[Screenshot grounding data]
+--
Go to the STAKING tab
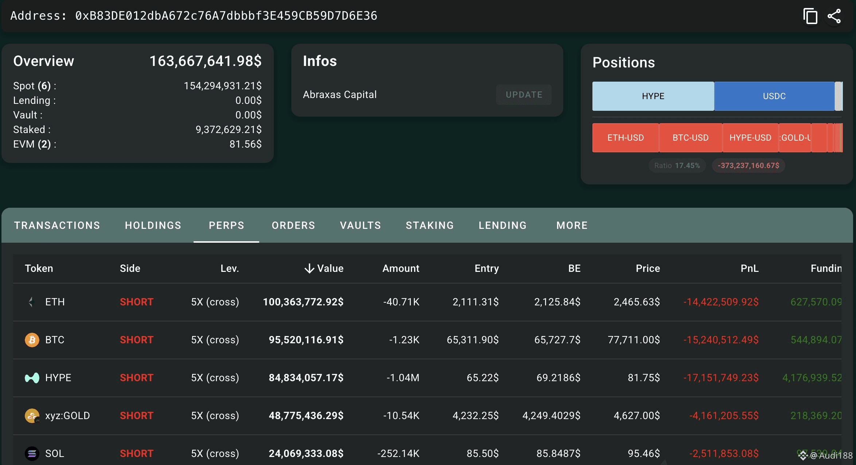 point(430,225)
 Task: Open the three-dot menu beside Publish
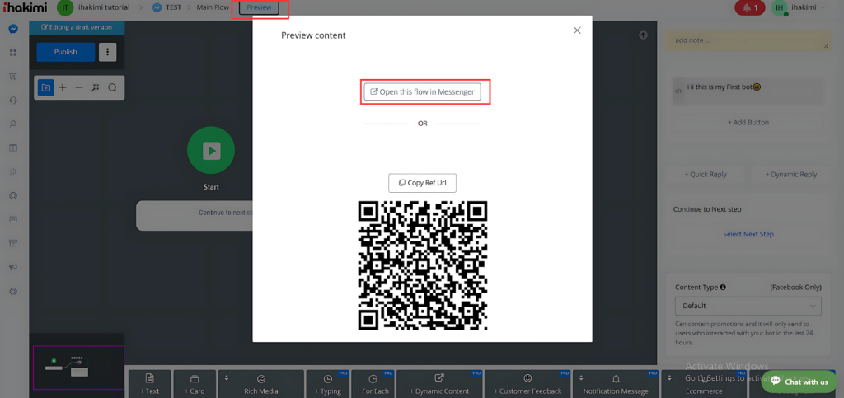(108, 52)
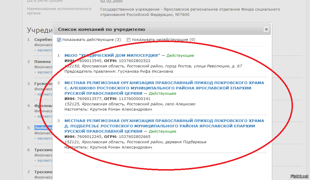Click the highlighted founder Любимо entry

click(43, 128)
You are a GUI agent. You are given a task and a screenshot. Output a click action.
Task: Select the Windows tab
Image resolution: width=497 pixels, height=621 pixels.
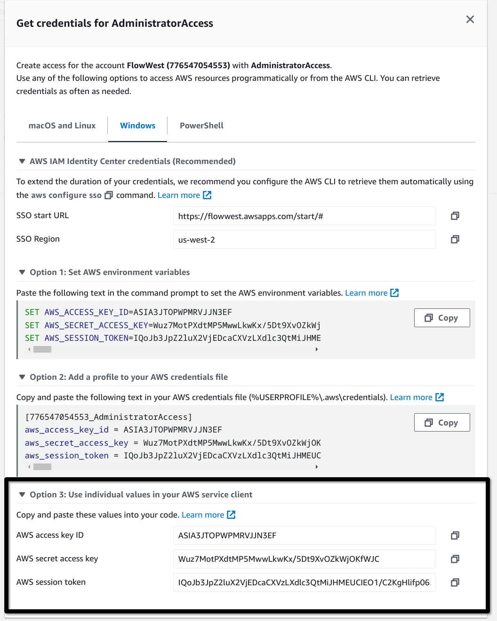coord(137,126)
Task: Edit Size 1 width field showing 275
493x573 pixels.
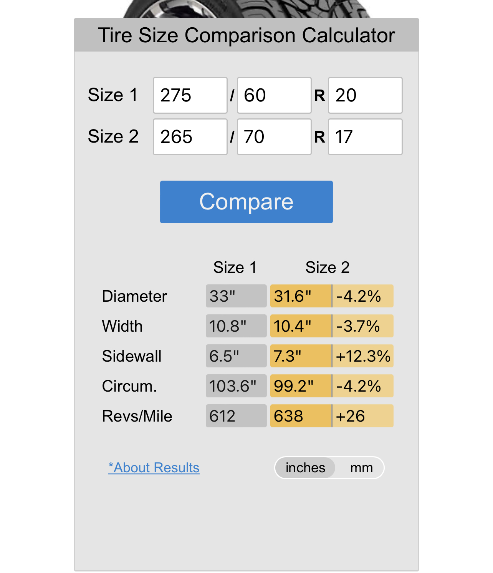Action: [x=190, y=95]
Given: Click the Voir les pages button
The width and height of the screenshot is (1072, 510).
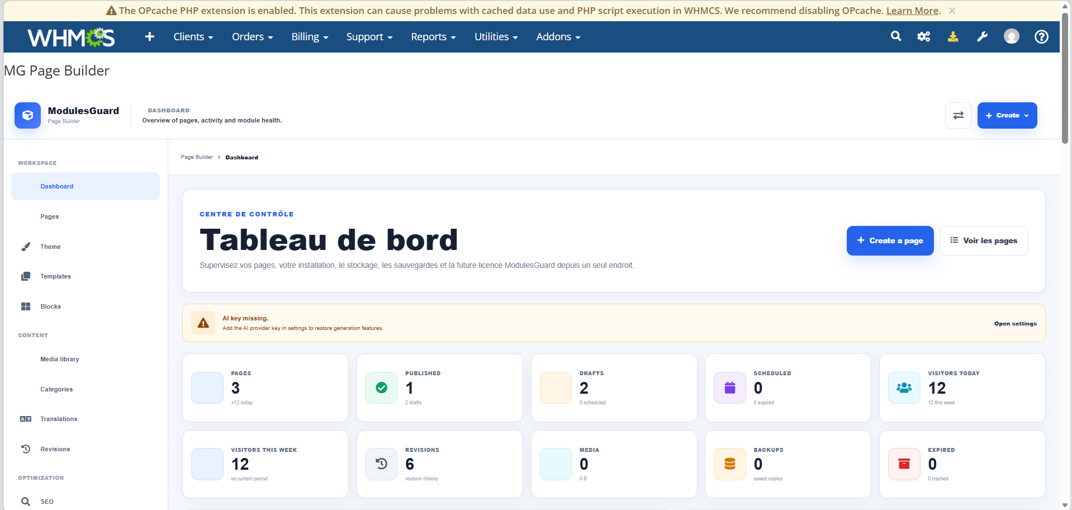Looking at the screenshot, I should click(x=984, y=240).
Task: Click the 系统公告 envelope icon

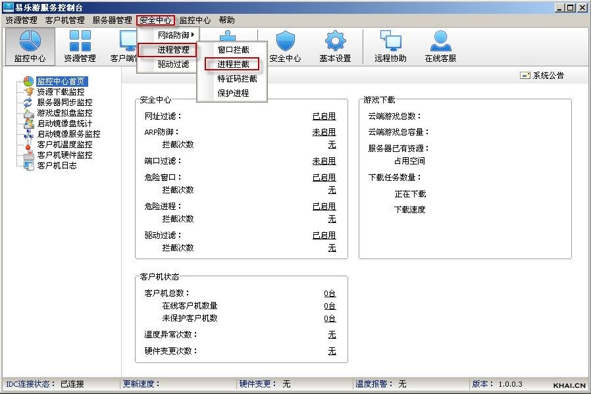Action: pos(525,76)
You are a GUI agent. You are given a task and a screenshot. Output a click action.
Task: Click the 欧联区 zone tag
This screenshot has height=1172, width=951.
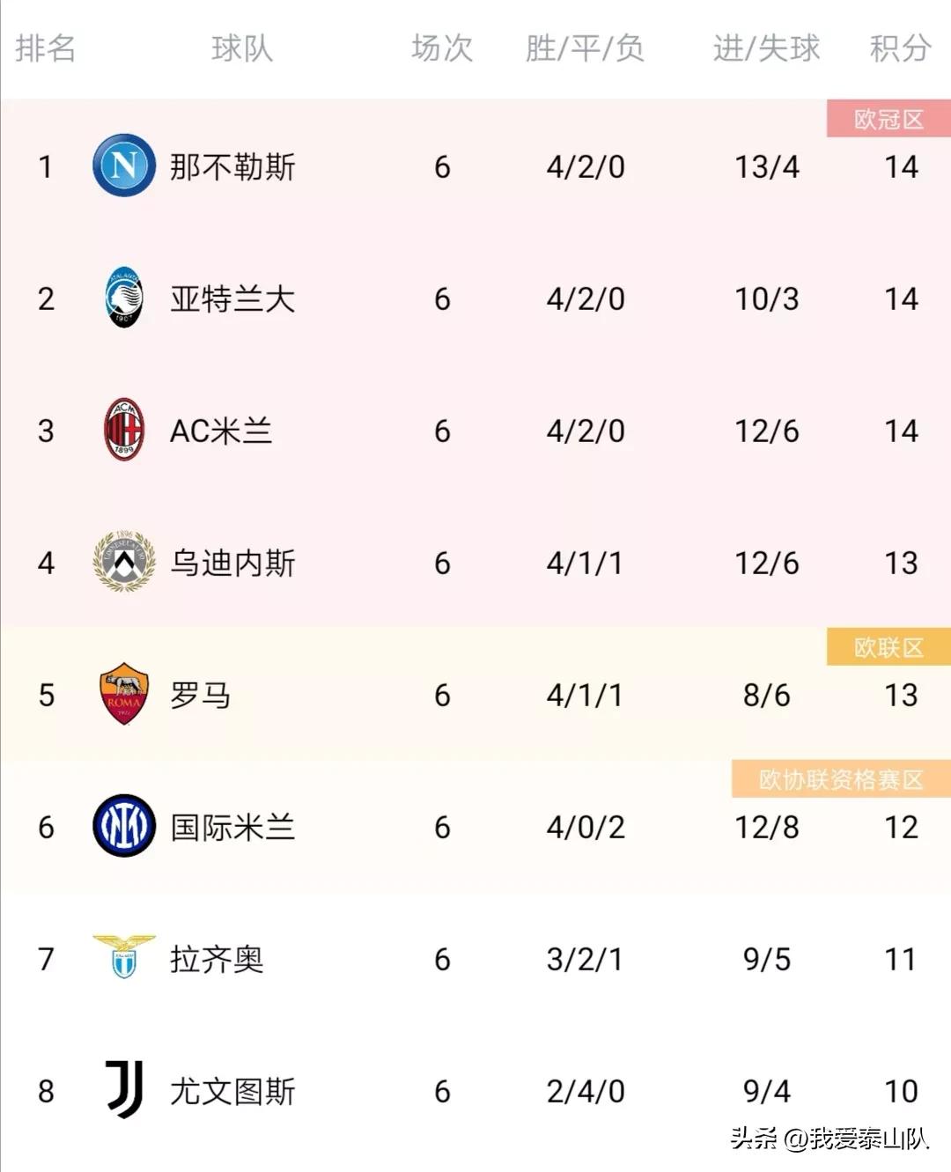tap(888, 647)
+--
▶ **WHAT IS REQUIRED**:
Copy out every line above without change, dropping the pictures.

▶ **ANSWER AREA**:
Go to the STAKING tab
 point(430,225)
 Task: Open the three-dot menu beside Publish
(108, 52)
Click the highlighted founder Любимо entry

click(43, 128)
You are a GUI agent. You are given a task and a screenshot. Output a click action.
Task: Select the Windows tab
Image resolution: width=497 pixels, height=621 pixels.
coord(137,126)
Task: Edit Size 1 width field showing 275
493x573 pixels.
Action: [x=190, y=95]
Given: Click the Voir les pages button
The width and height of the screenshot is (1072, 510).
Looking at the screenshot, I should click(x=984, y=240).
Task: Click the 系统公告 envelope icon

Action: pos(525,76)
You are a GUI agent. You are given a task and a screenshot. Output a click action.
Task: Click the 欧联区 zone tag
This screenshot has height=1172, width=951.
tap(888, 647)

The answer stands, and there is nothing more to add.